The first session focussed on memory, and a comparison between human memory and storage of data on a computer's hard disk. The children made their own brain cells from pipe cleaners, and learned about the 'listening arms' and 'sending arms' of nerve cells (that is, the dendrites and axons of neurons). They were also introduced to the idea that human memory is stored in the strengths of the connections between networks of brain cells, and the timing of those cells 'talking' is very important. Learning that the human brain contains billions of cells was another clear highlight for the children.

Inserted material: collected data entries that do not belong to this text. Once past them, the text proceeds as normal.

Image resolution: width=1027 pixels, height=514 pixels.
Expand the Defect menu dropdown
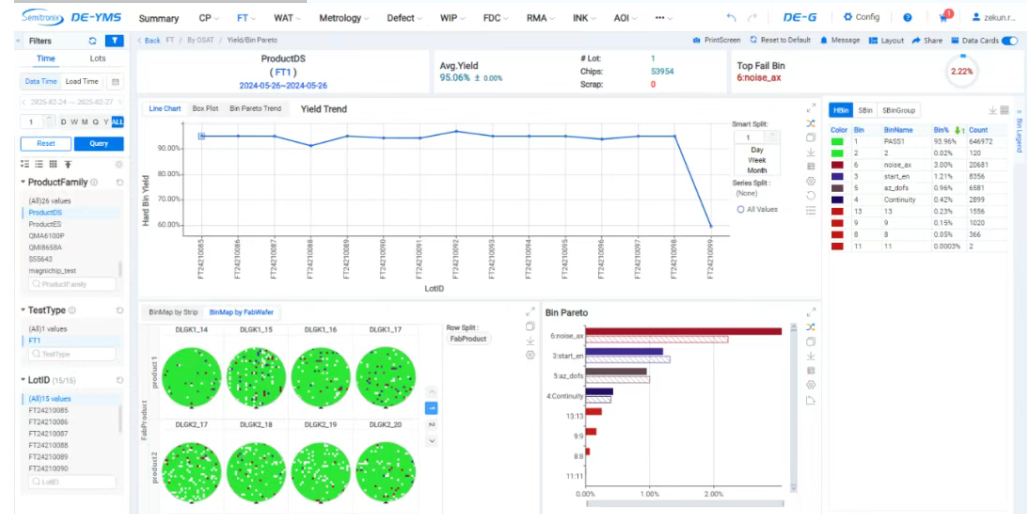[405, 18]
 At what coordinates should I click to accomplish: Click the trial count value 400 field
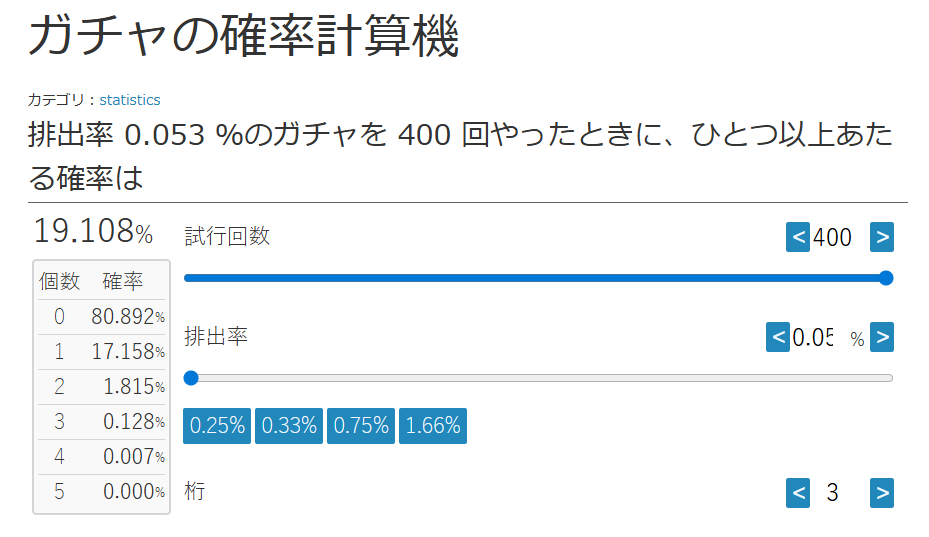coord(833,237)
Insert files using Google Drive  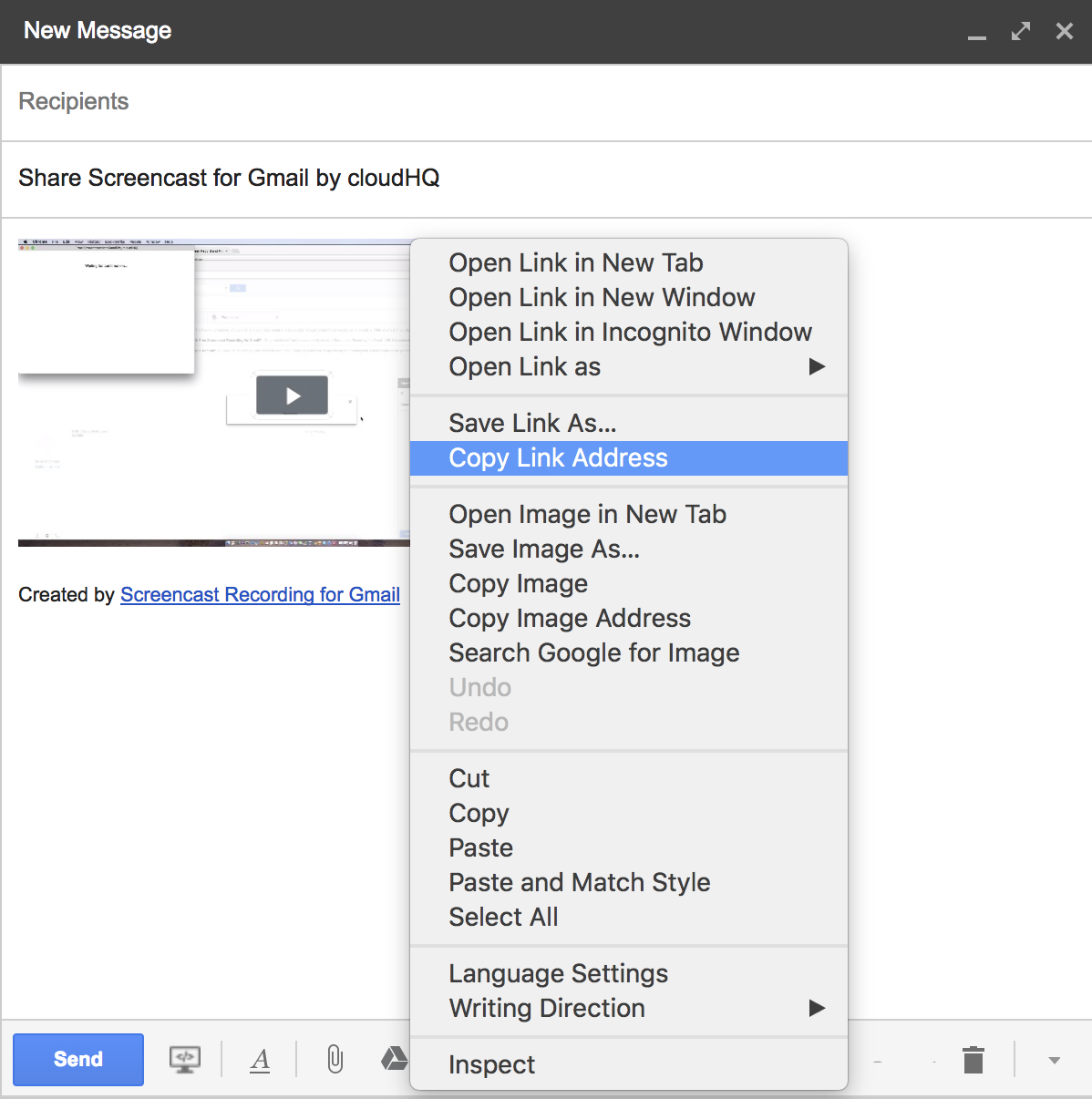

Each child then contrasted the brain's method of storing information with a computer hard drive. They were each given a hard drive, which they opened themselves with Torx screwdrivers, to examine the platters and the read/write heads. They learned about the tracks of data around the disk, and the change in magnetic charge on the surface being created or read by the head to store binary data. Numbers again impressed them, with around 96 trillion patches of magnetic polarity, each one storing a 'bit', giving the largest hard drive 12 terabytes of storage.

The second session covered the variation in brain shape and size across different species of vertebrates, and how the areas of the brain were enlarged and specialised depending on the animals' behaviours and ecological niches. The children watched videos of some of the animals, then learned about the roles of different areas of the brain, and observed how they were different or conserved in fish, reptiles, amphibians, birds, rodents, dogs and humans by examining the brain models that Ben brought in. The children then completed some fun worksheets with colour-coded regions of the brains to take home.